Veteran exterminators and terrified homeowners tell horror stories of rodents gnawing their way through wood, plaster, even lead pipes. Now, scientists have uncovered the molecular mechanism responsible for maintaining the ultrasharp teeth of mice. The findings help explain the unusual development of the enamel coating on rodent incisors.
Incisors are the cutting teeth located at the front of the mouth. In rodents, these teeth grow continuously to avoid being worn down. But what really keeps them sharp is the fact that they are only covered by enamel on the outside of the tooth closest to the lips. This creates a ridge of hard enamel that acts like a knife. In most mammals, including humans, the enamel covers all of the exposed tooth. Scientists have long been puzzled as to what mechanism accounts for the dramatic asymmetry in enamel growth.

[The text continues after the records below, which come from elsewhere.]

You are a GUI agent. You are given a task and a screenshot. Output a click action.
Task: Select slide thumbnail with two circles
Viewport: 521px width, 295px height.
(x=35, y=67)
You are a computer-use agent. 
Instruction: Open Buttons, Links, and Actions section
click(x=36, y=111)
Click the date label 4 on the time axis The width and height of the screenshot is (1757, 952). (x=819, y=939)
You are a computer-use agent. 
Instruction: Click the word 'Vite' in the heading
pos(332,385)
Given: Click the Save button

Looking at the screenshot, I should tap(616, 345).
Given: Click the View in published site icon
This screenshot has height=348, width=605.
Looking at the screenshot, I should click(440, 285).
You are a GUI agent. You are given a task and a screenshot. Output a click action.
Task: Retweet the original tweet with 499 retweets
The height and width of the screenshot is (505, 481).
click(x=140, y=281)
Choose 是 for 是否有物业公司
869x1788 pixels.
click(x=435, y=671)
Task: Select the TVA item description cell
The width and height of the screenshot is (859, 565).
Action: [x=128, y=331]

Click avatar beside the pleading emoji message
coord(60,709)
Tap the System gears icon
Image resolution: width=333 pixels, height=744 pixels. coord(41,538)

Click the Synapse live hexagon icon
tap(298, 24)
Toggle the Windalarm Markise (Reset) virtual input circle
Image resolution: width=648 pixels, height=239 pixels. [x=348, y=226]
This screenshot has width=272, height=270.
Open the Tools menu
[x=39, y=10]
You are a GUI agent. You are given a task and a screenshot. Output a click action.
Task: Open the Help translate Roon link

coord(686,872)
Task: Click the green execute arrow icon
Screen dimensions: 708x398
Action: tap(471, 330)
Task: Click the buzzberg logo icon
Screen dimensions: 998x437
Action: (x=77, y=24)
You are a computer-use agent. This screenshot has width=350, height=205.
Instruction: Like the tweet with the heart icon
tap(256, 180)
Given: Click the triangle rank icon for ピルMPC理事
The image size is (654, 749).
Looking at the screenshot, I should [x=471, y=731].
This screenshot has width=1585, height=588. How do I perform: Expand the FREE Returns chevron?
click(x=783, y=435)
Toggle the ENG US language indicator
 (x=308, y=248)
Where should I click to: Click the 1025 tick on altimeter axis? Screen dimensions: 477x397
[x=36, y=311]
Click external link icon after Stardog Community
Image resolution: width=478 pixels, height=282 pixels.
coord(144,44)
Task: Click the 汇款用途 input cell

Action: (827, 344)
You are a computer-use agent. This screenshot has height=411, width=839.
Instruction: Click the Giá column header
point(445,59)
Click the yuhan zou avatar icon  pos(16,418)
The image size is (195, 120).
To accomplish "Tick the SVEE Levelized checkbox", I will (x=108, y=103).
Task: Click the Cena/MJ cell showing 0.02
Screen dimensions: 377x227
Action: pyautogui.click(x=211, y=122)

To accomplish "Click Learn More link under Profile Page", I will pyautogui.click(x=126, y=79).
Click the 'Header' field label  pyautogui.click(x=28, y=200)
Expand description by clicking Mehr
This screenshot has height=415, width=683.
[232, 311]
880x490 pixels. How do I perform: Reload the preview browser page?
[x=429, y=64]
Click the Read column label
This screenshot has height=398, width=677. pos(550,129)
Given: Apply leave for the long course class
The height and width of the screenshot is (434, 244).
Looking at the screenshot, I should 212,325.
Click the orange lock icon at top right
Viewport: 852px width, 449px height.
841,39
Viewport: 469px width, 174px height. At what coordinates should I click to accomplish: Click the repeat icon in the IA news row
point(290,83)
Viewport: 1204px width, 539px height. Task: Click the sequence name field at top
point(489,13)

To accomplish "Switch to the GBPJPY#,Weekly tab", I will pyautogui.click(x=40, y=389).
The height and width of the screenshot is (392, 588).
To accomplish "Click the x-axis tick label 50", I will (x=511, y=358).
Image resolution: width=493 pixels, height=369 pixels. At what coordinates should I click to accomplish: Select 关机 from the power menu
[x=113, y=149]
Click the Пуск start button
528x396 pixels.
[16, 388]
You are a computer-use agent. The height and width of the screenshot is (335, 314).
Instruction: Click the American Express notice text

Developmental biologist Irma Thesleff of the University of Helsinki, Finland, had a hunch that a protein called follistatin, already known to play an important role in embryonic development, might hold a key to the mystery. Thesleff and her team used genetically engineered mice to test their hypothesis. Mice missing the gene for follistatin produced enamel on both sides of their incisors, whereas the enamel layer was completely absent in mice engineered to overproduce the protein. The researchers also showed that follistatin was expressed at much higher levels in the enamel-free side of the teeth of normal mice. These findings showed that follistatin keeps teeth sharp by blocking enamel formation on one side.
Additional studies determined that follistatin works by inhibiting a family of signaling molecules--known as bone morphogenetic proteins--responsible for stimulating the development of enamel-producing cells, the team reports in the November issue of Developmental Cell.
Similar inhibitory mechanisms may also be important in how the enamel-free roots of human teeth are formed, says Salomon Amar, a molecular and cell biologist at Boston University. He says the new work is an "important contribution" to both our understanding of developmental biology and the formation of teeth in general.